● Directions for this task
Please copy each line from the entries that contains the string "agent".

══ Input for this task

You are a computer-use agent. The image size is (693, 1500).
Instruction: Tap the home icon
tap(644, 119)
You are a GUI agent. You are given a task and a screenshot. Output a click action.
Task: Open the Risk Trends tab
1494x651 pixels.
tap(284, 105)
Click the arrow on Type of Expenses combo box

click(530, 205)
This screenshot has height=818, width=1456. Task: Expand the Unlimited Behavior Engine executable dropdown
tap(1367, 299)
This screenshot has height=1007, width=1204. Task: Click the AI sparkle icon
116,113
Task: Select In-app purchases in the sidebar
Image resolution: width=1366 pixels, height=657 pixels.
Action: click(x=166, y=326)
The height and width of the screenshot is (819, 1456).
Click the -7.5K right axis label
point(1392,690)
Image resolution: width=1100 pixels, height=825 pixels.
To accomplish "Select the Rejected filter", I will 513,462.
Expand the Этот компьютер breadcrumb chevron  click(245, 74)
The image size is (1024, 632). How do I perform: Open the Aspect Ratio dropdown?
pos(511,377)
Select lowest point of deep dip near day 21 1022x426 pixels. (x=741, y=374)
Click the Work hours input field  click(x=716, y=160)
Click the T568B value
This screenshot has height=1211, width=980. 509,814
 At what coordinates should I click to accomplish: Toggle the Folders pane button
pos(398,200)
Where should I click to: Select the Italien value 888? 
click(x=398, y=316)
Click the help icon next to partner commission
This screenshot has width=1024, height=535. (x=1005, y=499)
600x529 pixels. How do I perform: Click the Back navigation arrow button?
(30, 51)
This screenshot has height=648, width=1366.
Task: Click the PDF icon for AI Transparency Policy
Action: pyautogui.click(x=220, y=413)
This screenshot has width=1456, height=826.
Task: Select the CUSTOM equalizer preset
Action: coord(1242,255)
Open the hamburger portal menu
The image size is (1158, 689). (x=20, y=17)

════

● Result of this task
You are a computer-use agent. The image size is (693, 1500).
You are a GUI agent. You are given a task and a screenshot. Output a click action.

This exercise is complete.